At the IBM Think 2019 conference this week, IBM unfurled an IBM Cloud Integration Platform that pulls together a range of tools in a single development platform that the company promises will reduce the amount of time it takes to deploy applications by making it easier to reuse integration code.
Hillery Hunter, vice president and CTO for IBM Cloud Infrastructure, said by bringing all of its primary integration tools into a single cloud platform, IBM is effectively making an integration platform-as-a-service (iPaaS) environment available for the first time.
IBM this week also formally rolled out IBM Services for Multicloud Management, a portal through which multiple clouds can be managed using software-as-a-service (SaaS) applications developed by ServiceNow, along with a set of IBM Services for Cloud Strategy and Design through which IBM will advise clients on how to architect the right holistic cloud strategy. The premise of both those services is that organizations soon will be rightsizing workloads to run on whatever cloud or on-premises IT platform that best suits them. The portal developed with ServiceNow provides access to dashboards and analytics designed to enable IT organizations to analyze cloud spend and manage workloads deployed on any platform, including Amazon Web Services (AWS) and Microsoft Azure.
IBM is also extending the cloud services it provides to include the IBM Cloud Hyper Protect Crypto Service, which makes use of IBM LinuxONE mainframes to provide encryption key management built on the only FIPS 140-2 level 4-based technology.
Hunter said IBM’s approach assumes organizations have already bought into best DevOps practices and API management to provide the means through which multiple clouds will be managed.

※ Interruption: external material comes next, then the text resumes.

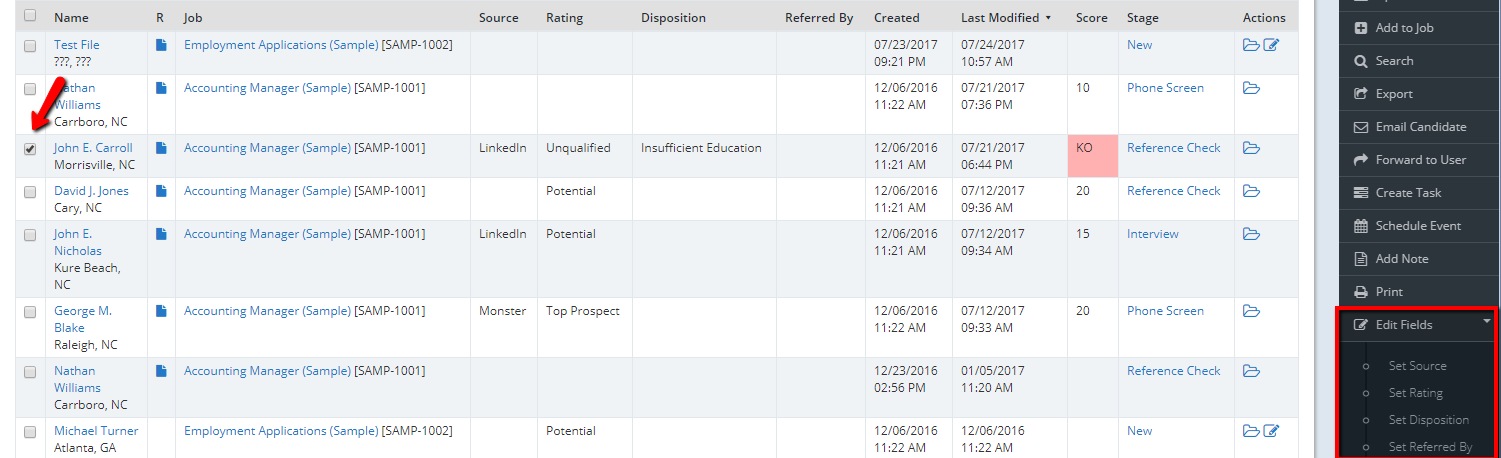Viewport: 1501px width, 458px height.
Task: Click Phone Screen stage for George M. Blake
Action: [x=1165, y=311]
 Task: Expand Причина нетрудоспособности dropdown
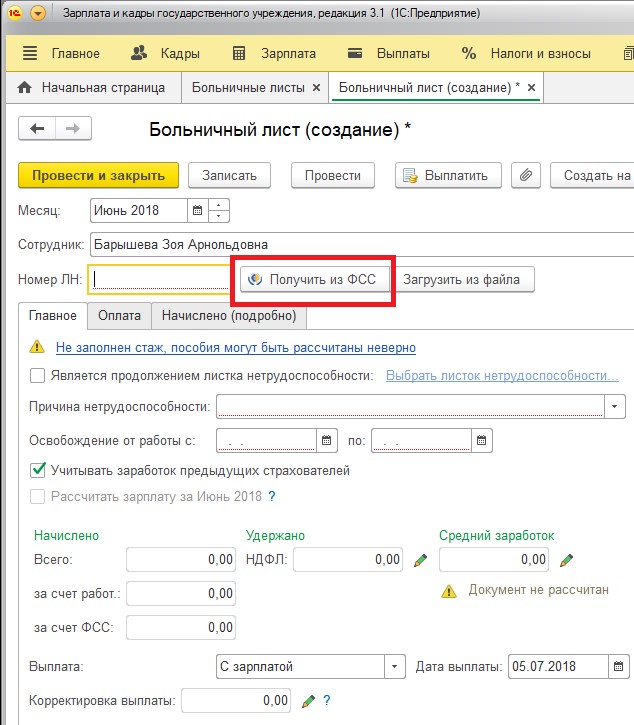tap(615, 407)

The challenge many of those organizations are now wrestling with is implementing processes that determine where a workload not only should be developed and deployed but also moved as its characteristics evolve. To provide that analytics, IBM is employing machine learning algorithms running on distributed instances of Kubernetes to continuously track changes and updates to cloud platforms, said Hunter.
IBM previously outlined a strategy under which it is trying to meld DevOps and ITIL-based processes to make it easier to manage workloads running on any cloud or on-premises IT environment. While the growth of cloud computing continues at an exponential rate, IBM executives this week took pains to remind conference attendees that 80 percent of enterprise-class workloads still run in on on-premises IT environment. In fact, IBM’s rationalization for spending $34 billion to acquire Red Hat is based on that fact. However, while many workloads will continue to run on-premises, IBM is clearly making a case for centralizing the management of all those platforms on IBM Cloud.
It most likely will take the better part of the next decade to determine where different types of applications may wind up running. Predictions concerning the percentage of application workloads that will run in the cloud continues to be one of the most hotly debated topics in the IT industry. Whatever the outcome, however, it’s 100 percent certain more than one cloud platform will be involved.